■ **Text extract**:
++++++
By Frank Noakes
"Sydney's City Court in 1938 was a dreary place through which passed an endless procession of drunks, prostitutes, perverts, drug addicts, petty criminals and car thieves. So what a change, what a dramatic change then, when a beautiful woman with long flowing hair, is put in the dock charged with having caused a public obstruction in George Street by climbing on to the top of a motor car and delivering a speech on the visit of [Count Felix] von Luckner [unofficial Nazi emissary and wealthy yachtsperson]. Her name was Diana Gould", wrote journalist Duncan Clarke in his 1962 pamphlet Meet the Press.
Diana Gould was one against the stream from an early age. Nearly expelled for wearing a Labour Party badge at "not that sort of school", Gould progressed to handing out radical literature at London University. Her parents had a hand in her political development, she insists; "they gave me books like An Intelligent Woman's Guide to Socialism and the Collected Plays of Bernard Shaw".
From appearing in Murder in the Cathedral, she migrated to Australia to take a job as a speech training teacher.
In the 1970s, British migrants were often chastised for bringing industrial strife to Australia in the shape of the apparently ubiquitous "pommy shop steward". For Gould the wagging finger accused her of transporting poverty in the form of the 1930s Depression.
"I hadn't been here long when I began to see real poverty, I hadn't really seen it before. I explored a bit and would find people who didn't have enough to eat and nowhere to live. I joined up with the Workers Education Society at Sydney University; one of the lecturers there was Harry Gould. Well, that was it of course, I fell in love, and got involved up to my neck in activity. Diana and Harry found time and married.
Gould soon joined the Communist Party of Australia. "They looked me up and down and said, 'Oh my God, a bourgeois intellectual — let her go into the New Theatre League and keep her quiet there'", she recalls with a smile that is never far from her mouth.
"In those days it wasn't good to be from a bourgeois intellectual background, the CPA was very much a party of the working class."
In July 1936 the League put on a big production of Clifford Odets' anti-Nazi play Till the Day I Die, which was directed by Jerold Wells and Victor Arnold. It was banned by the government and so the police were always in the audience carting people off in the middle of the play. Exciting times.
Gould went on later to direct Australian playwright Catherine Duncan's The Sword Sung in early 1938 at the group's Pitt Street premises.
On Gould's initiative they began street theatre on the Domain, and on street corners. Their verse-speaking choir performed C. J. Denis and Henry Lawson's poems in the slums of Paddington, Surry Hills, Glebe and Redfern where people were very poor, having few personal possessions and not enough to eat.
++++++
■ **Information shown**:
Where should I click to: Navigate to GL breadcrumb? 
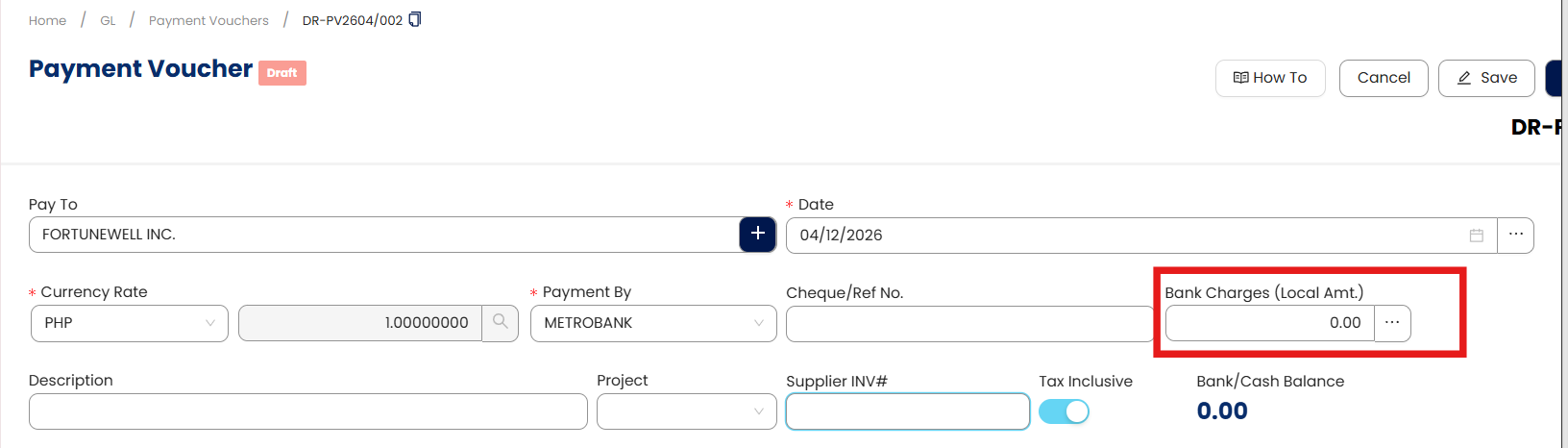click(x=108, y=20)
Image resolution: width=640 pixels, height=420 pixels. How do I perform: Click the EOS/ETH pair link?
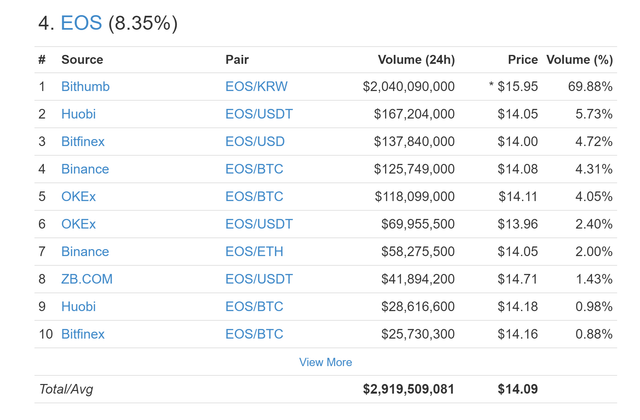click(254, 252)
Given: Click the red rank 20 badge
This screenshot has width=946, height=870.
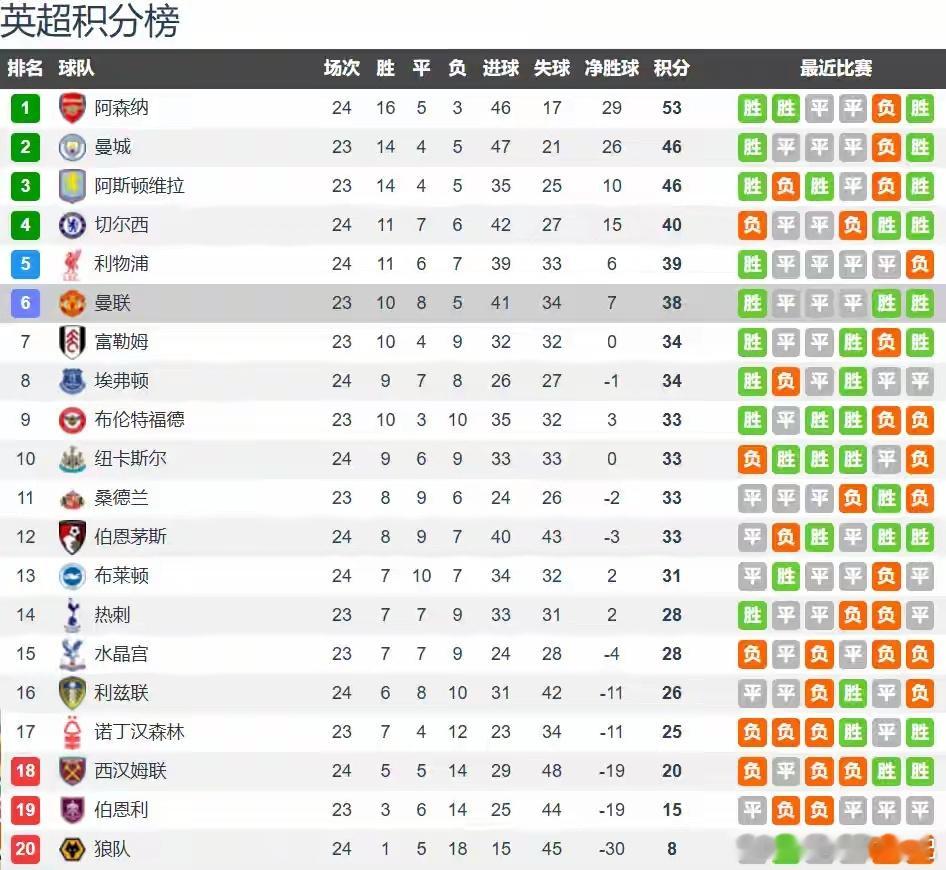Looking at the screenshot, I should [x=25, y=849].
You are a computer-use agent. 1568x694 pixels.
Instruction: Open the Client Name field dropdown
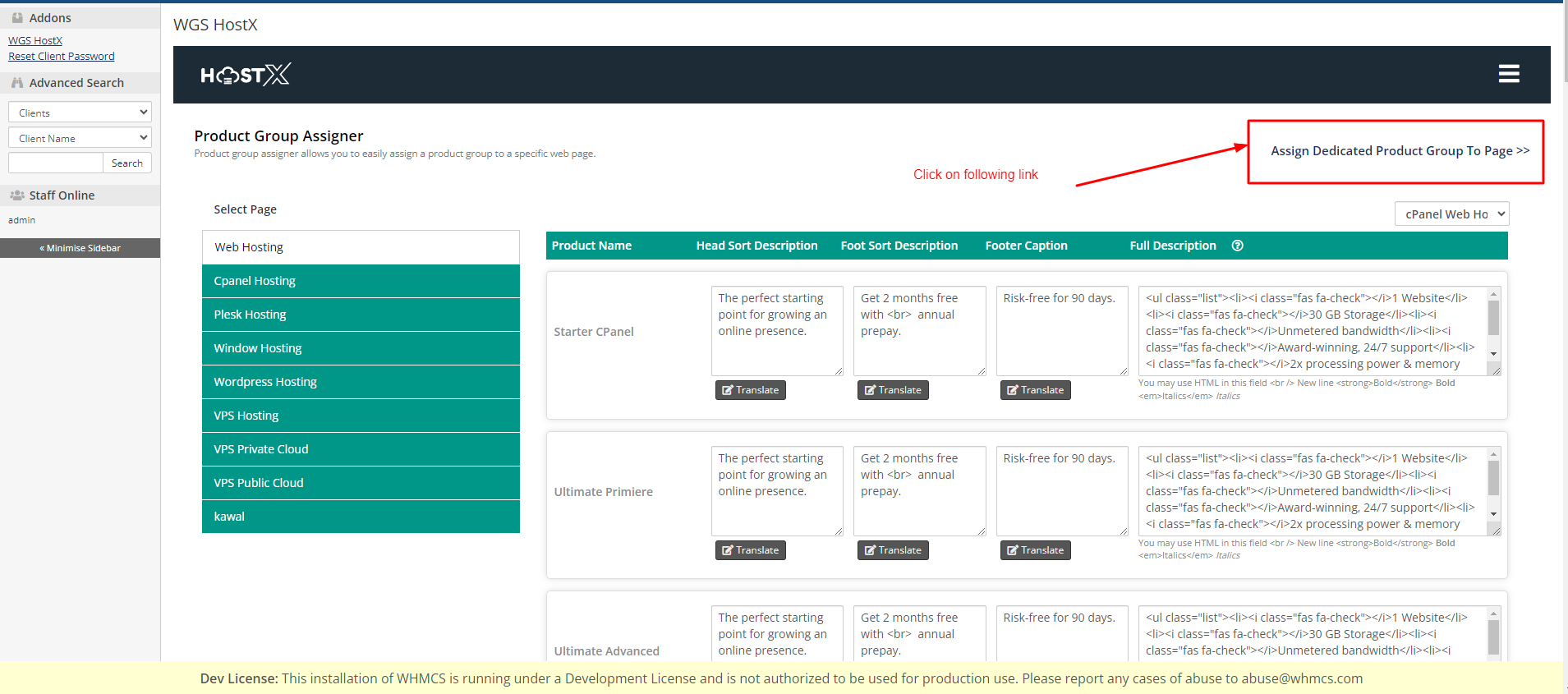tap(80, 138)
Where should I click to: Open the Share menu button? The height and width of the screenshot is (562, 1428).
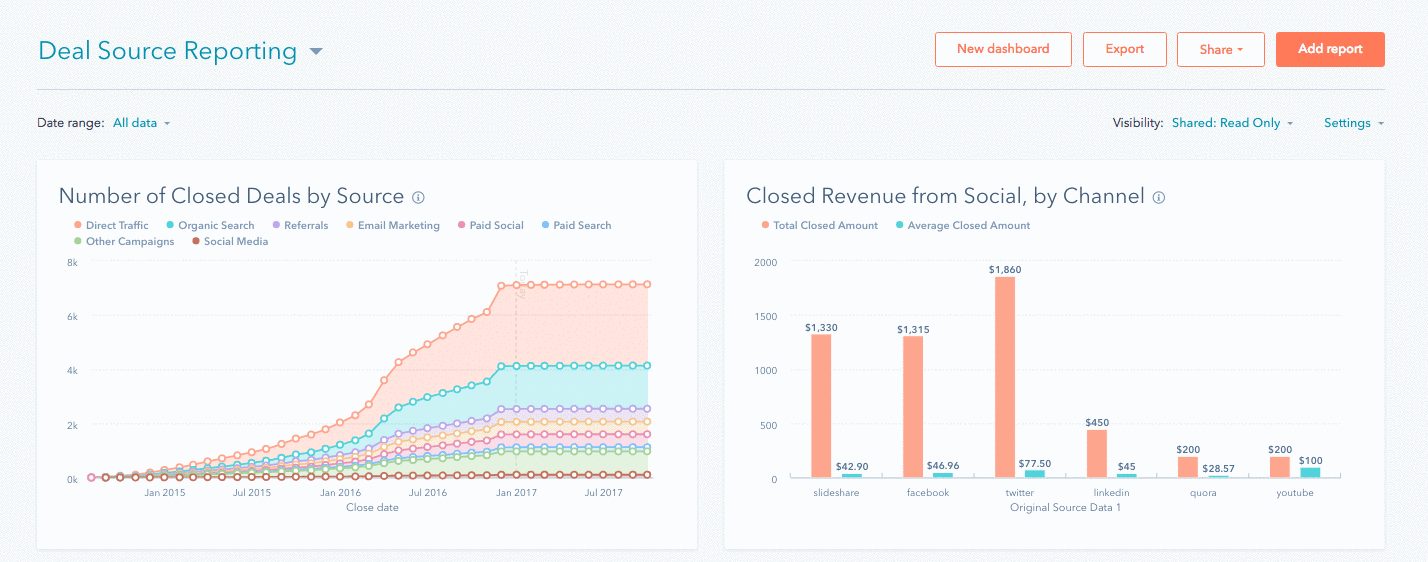coord(1220,49)
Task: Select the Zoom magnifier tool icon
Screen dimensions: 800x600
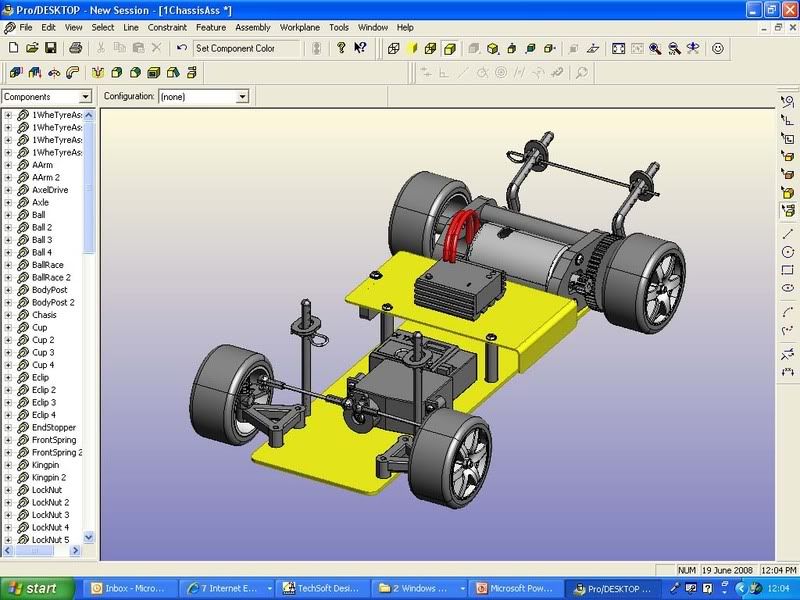Action: coord(655,48)
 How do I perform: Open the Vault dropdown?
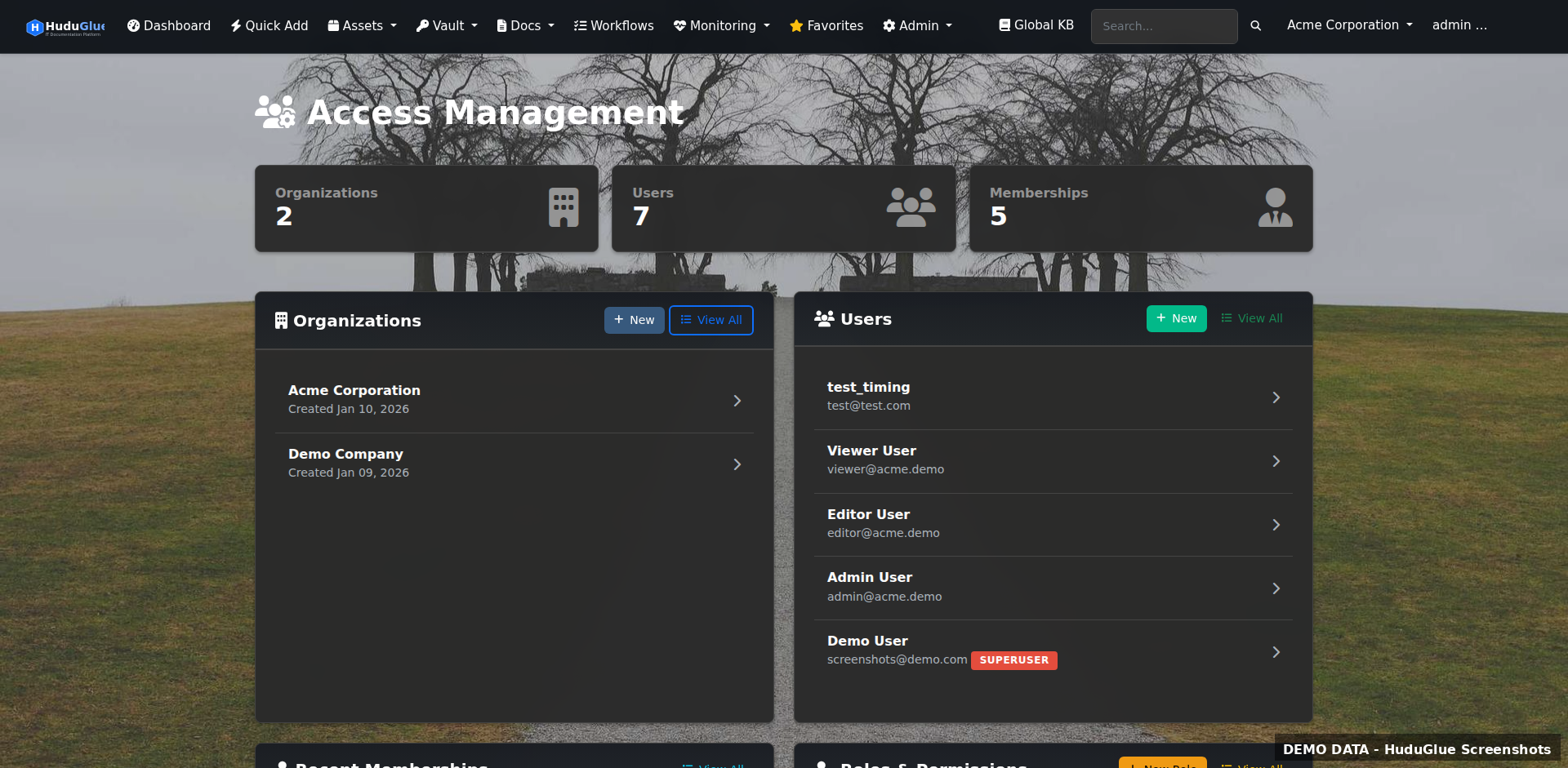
++++++
■ **Exercise 1**: Revise the stretch of the Diana Gould profile from "Gould soon joined" through "play. Exciting times.", changing "bourgeois intellectual" to "middle-class intellectual".
■ **Exercise 2**: According to the Diana Gould profile, who directed the League's July 1936 production of Till the Day I Die?
■ **Exercise 3**: Carry the Diana Gould profile forward from its final sentence.

■ **Answer 1**:
Gould soon joined the Communist Party of Australia. "They looked me up and down and said, 'Oh my God, a middle-class intellectual — let her go into the New Theatre League and keep her quiet there'", she recalls with a smile that is never far from her mouth.
"In those days it wasn't good to be from a middle-class intellectual background, the CPA was very much a party of the working class."
In July 1936 the League put on a big production of Clifford Odets' anti-Nazi play Till the Day I Die, which was directed by Jerold Wells and Victor Arnold. It was banned by the government and so the police were always in the audience carting people off in the middle of the play. Exciting times.

■ **Answer 2**: Jerold Wells and Victor Arnold

■ **Answer 3**:
"In the midst of it all were the evictions. Every day we'd have to go and defend a family and if you couldn't prevent them from being thrown out on the street then you had to find them somewhere to live."
Gould met CPA leader J.B. Miles and immediately fell in love with his compelling personality. Much to my husband's disgust I fell in love with Jean Devanney. Devanney was seen by some in the party as far too theatrical and had written that "dreadful" book, Sugar Heaven. Gould remembers that Devanney would draw big audiences wherever she would speak.
There were many strong women in the party at that time, many from the working class. But Gould confesses that "they were very suppressed" at that time. "Women's work" often consisted of sweeping offices and mending male comrades' shirts — that is until Miles took up the question. From then women were more involved and their contributions more highly valued.
At this time, Gould was frenetic with activity from leafleting outside factory gates, campaigning for heating in state schools and for fair rents, to riding a horse down Pitt Street draped in banners which called for a boycott of Japanese goods. Being arrested was a regular occurrence in those racy days; activists viewed it as no more than an occupational hazard.
Gould relates how she, as "the pregnant lady" was assisted by officials into the NSW parliamentary public gallery. Right in the middle of an impassioned speech by Premier Jack Lang she "gave birth" to a banner demanding a fair rent court; Lang, an estate agent, was not amused!
"We were quite sure we were changing the world. We hadn't the slightest doubt that ten years hence it would be a beautiful socialist world. That was the only way to be. You only got mass support when you went out and did things."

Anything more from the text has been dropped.